Copy out all the records again, putting "screen assistant" in place of every "computer-use agent" and leaving the rest unchanged.

> _SUPPLIED MATERIAL_
_____

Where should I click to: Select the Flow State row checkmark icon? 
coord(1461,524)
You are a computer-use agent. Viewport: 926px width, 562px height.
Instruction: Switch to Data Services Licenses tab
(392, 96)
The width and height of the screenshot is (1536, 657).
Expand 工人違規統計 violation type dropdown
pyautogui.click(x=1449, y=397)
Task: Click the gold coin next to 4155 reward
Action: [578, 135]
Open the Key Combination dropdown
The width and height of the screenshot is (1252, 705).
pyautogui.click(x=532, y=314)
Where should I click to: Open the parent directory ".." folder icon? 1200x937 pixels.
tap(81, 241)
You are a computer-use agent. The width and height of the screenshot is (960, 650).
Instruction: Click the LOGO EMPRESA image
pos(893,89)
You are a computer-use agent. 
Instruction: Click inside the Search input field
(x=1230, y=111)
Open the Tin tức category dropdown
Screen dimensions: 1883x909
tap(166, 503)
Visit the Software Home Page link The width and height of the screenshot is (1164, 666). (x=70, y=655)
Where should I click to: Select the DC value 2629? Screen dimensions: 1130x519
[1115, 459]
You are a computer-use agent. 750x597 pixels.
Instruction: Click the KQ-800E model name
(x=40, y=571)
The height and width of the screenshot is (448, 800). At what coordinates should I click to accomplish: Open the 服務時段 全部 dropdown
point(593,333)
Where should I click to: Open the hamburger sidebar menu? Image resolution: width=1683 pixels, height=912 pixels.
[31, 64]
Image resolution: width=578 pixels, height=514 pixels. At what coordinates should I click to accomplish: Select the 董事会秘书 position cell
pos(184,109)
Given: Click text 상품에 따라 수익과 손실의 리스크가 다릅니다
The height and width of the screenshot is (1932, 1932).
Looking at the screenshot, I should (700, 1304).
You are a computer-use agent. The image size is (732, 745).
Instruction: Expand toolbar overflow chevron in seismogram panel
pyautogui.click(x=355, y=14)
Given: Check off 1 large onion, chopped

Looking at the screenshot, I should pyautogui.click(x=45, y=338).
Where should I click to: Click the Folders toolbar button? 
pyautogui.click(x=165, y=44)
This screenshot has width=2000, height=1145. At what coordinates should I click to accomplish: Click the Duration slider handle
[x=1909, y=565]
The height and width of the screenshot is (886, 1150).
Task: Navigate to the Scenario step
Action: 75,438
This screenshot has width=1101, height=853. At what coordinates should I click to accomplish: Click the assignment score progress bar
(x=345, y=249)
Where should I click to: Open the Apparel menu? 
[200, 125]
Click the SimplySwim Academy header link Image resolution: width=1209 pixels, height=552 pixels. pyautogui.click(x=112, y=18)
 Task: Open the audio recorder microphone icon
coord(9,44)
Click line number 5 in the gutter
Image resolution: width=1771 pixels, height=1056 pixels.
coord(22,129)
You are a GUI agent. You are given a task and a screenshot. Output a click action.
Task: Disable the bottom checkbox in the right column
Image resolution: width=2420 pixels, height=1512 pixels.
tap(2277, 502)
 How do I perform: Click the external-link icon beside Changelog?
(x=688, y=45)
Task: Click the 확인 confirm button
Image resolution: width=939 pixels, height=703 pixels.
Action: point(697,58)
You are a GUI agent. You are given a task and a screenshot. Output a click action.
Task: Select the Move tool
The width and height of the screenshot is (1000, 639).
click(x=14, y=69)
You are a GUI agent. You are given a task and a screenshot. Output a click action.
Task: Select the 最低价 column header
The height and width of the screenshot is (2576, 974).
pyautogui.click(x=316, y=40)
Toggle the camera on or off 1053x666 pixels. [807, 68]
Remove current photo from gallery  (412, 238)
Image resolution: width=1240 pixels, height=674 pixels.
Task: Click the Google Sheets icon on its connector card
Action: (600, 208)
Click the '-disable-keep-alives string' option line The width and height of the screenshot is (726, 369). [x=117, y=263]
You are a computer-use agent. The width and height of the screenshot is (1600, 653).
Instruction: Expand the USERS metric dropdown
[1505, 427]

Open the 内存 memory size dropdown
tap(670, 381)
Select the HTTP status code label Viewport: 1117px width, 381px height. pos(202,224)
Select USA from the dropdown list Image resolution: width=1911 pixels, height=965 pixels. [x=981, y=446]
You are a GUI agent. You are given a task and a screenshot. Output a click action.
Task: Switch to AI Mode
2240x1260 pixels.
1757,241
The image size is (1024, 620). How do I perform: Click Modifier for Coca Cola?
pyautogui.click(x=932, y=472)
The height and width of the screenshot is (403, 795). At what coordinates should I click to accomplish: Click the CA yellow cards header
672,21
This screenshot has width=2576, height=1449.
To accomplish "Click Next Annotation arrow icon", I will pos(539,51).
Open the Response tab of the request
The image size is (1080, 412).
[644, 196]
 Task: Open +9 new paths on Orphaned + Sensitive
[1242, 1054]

_____

> _OUTPUT_
Where should I click to: Select the Flow State row checkmark icon? 
coord(1461,524)
You are a screen assistant. Viewport: 926px width, 562px height.
Instruction: Switch to Data Services Licenses tab
(392, 96)
The width and height of the screenshot is (1536, 657).
Expand 工人違規統計 violation type dropdown
pyautogui.click(x=1449, y=397)
Task: Click the gold coin next to 4155 reward
Action: [578, 135]
Open the Key Combination dropdown
The width and height of the screenshot is (1252, 705).
pyautogui.click(x=532, y=314)
Where should I click to: Open the parent directory ".." folder icon? 1200x937 pixels.
tap(81, 241)
You are a screen assistant. The width and height of the screenshot is (960, 650).
Instruction: Click the LOGO EMPRESA image
pos(893,89)
You are a screen assistant. 
Instruction: Click inside the Search input field
(x=1230, y=111)
Open the Tin tức category dropdown
Screen dimensions: 1883x909
tap(166, 503)
Visit the Software Home Page link The width and height of the screenshot is (1164, 666). (x=70, y=655)
Where should I click to: Select the DC value 2629? Screen dimensions: 1130x519
[1115, 459]
You are a screen assistant. 750x597 pixels.
Instruction: Click the KQ-800E model name
(x=40, y=571)
The height and width of the screenshot is (448, 800). At what coordinates should I click to accomplish: Open the 服務時段 全部 dropdown
point(593,333)
Where should I click to: Open the hamburger sidebar menu? Image resolution: width=1683 pixels, height=912 pixels.
[31, 64]
Image resolution: width=578 pixels, height=514 pixels. At what coordinates should I click to accomplish: Select the 董事会秘书 position cell
pos(184,109)
Given: Click text 상품에 따라 수익과 손실의 리스크가 다릅니다
The height and width of the screenshot is (1932, 1932).
Looking at the screenshot, I should (700, 1304).
You are a screen assistant. The image size is (732, 745).
Instruction: Expand toolbar overflow chevron in seismogram panel
pyautogui.click(x=355, y=14)
Given: Check off 1 large onion, chopped

Looking at the screenshot, I should pyautogui.click(x=45, y=338).
Where should I click to: Click the Folders toolbar button? 
pyautogui.click(x=165, y=44)
This screenshot has width=2000, height=1145. At what coordinates should I click to accomplish: Click the Duration slider handle
[x=1909, y=565]
The height and width of the screenshot is (886, 1150).
Task: Navigate to the Scenario step
Action: 75,438
This screenshot has width=1101, height=853. At what coordinates should I click to accomplish: Click the assignment score progress bar
(x=345, y=249)
Where should I click to: Open the Apparel menu? 
[200, 125]
Click the SimplySwim Academy header link Image resolution: width=1209 pixels, height=552 pixels. pyautogui.click(x=112, y=18)
 Task: Open the audio recorder microphone icon
coord(9,44)
Click line number 5 in the gutter
Image resolution: width=1771 pixels, height=1056 pixels.
coord(22,129)
You are a GUI agent. You are given a task and a screenshot. Output a click action.
Task: Disable the bottom checkbox in the right column
Image resolution: width=2420 pixels, height=1512 pixels.
tap(2277, 502)
 How do I perform: Click the external-link icon beside Changelog?
(x=688, y=45)
Task: Click the 확인 confirm button
Image resolution: width=939 pixels, height=703 pixels.
Action: point(697,58)
You are a GUI agent. You are given a task and a screenshot. Output a click action.
Task: Select the Move tool
The width and height of the screenshot is (1000, 639).
click(x=14, y=69)
You are a GUI agent. You are given a task and a screenshot. Output a click action.
Task: Select the 最低价 column header
The height and width of the screenshot is (2576, 974).
pyautogui.click(x=316, y=40)
Toggle the camera on or off 1053x666 pixels. [807, 68]
Remove current photo from gallery  (412, 238)
Image resolution: width=1240 pixels, height=674 pixels.
Task: Click the Google Sheets icon on its connector card
Action: (600, 208)
Click the '-disable-keep-alives string' option line The width and height of the screenshot is (726, 369). [x=117, y=263]
You are a screen assistant. The width and height of the screenshot is (1600, 653).
Instruction: Expand the USERS metric dropdown
[1505, 427]

Open the 内存 memory size dropdown
tap(670, 381)
Select the HTTP status code label Viewport: 1117px width, 381px height. pos(202,224)
Select USA from the dropdown list Image resolution: width=1911 pixels, height=965 pixels. [x=981, y=446]
You are a GUI agent. You are given a task and a screenshot. Output a click action.
Task: Switch to AI Mode
2240x1260 pixels.
1757,241
The image size is (1024, 620). How do I perform: Click Modifier for Coca Cola?
pyautogui.click(x=932, y=472)
The height and width of the screenshot is (403, 795). At what coordinates should I click to accomplish: Click the CA yellow cards header
672,21
This screenshot has width=2576, height=1449.
To accomplish "Click Next Annotation arrow icon", I will pos(539,51).
Open the Response tab of the request
The image size is (1080, 412).
[644, 196]
 Task: Open +9 new paths on Orphaned + Sensitive
[1242, 1054]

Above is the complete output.